One stock trader described the numbers as mixed given the declines. In the core business on a comparable basis, the first quarter was strong, wrote David Adlington of JPMorgan in an initial assessment. However, the diagnostics segment continues to be a drag. The expert highlighted the book-to-bill ratio positively, which reflects the relationship between order intake and invoiced sales.

Group revenue fell by 1.5 percent to 5.4 billion euros last year, the company announced Thursday morning in Erlangen. On a comparable basis—adjusted for currency and portfolio effects—Healthineers achieved a 3.8 percent increase, which was below analysts' expectations. Adjusted earnings before interest and taxes (EBIT) also fell by 1.5 percent to 809 million euros. Adjusted earnings per share dropped by 3.4 percent to 0.49 euros. Here, market experts had expected a larger decline.

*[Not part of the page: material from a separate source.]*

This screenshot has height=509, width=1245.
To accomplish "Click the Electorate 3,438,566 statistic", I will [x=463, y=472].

Currency effects reduced earnings per share by around four cents. CFO Jochen Schmitz quantified the headwind from tariffs at six cents during a conference call.

Montag described "a very good start" in the core business. The Precision Therapy segment was able to significantly improve its profitability, driven by Varian. However, the adjusted operating margin (EBIT margin) in imaging was reduced by two percentage points due to currency effects and tariffs. Nevertheless, it only deteriorated slightly by 0.3 percentage points, remaining the group's leader at 21.6 percent.

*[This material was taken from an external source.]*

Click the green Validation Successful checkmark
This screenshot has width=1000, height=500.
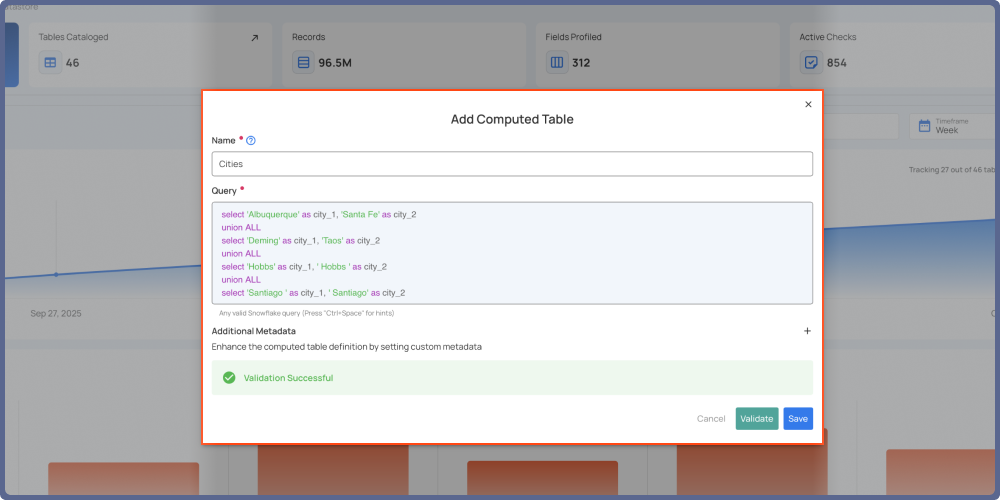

By contrast, laboratory diagnostics remains a problem area for Healthineers. The persistently challenging business in China, where structural upheavals are taking place, is an additional burden. The country has switched to centralized, volume-based procurement as part of its anti-corruption campaign. In addition, reimbursement amounts have decreased. Revenue and profitability fell significantly in this segment; the adjusted operating margin was 2.1 percent, by far the weakest in the group.

Healthineers no longer counts laboratory diagnostics as part of its core business. The division, which has no synergies with the rest of the company, is to be set up independently in the coming years. A possible separation after that remains open.

In the current 2025/26 fiscal year, comparable revenue is expected to increase by five to six percent. With the exception of the laboratory diagnostics business, which is expected to stagnate for the time being, all divisions are expected to grow. CFO Schmitz expects group revenue in the second quarter to develop below the annual forecast. In laboratory diagnostics, the decline is likely to be even greater. Healthineers continues to forecast adjusted earnings per share of between 2.20 and 2.40 euros. In the previous year, it was 2.39 euros.

Meanwhile, preparations for deconsolidation by parent company Siemens are progressing, according to Montag. Healthineers is preparing for the necessary refinancing that could arise from the spin-off.

In mid-November, Siemens announced plans to divest its medical technology subsidiary. In a first step, 30 percent of the DAX-listed company is to be distributed to Siemens shareholders, preferably in the form of a spin-off. Investors had long called for this move, as Healthineers' business has no synergies with Siemens and ties up a lot of capital.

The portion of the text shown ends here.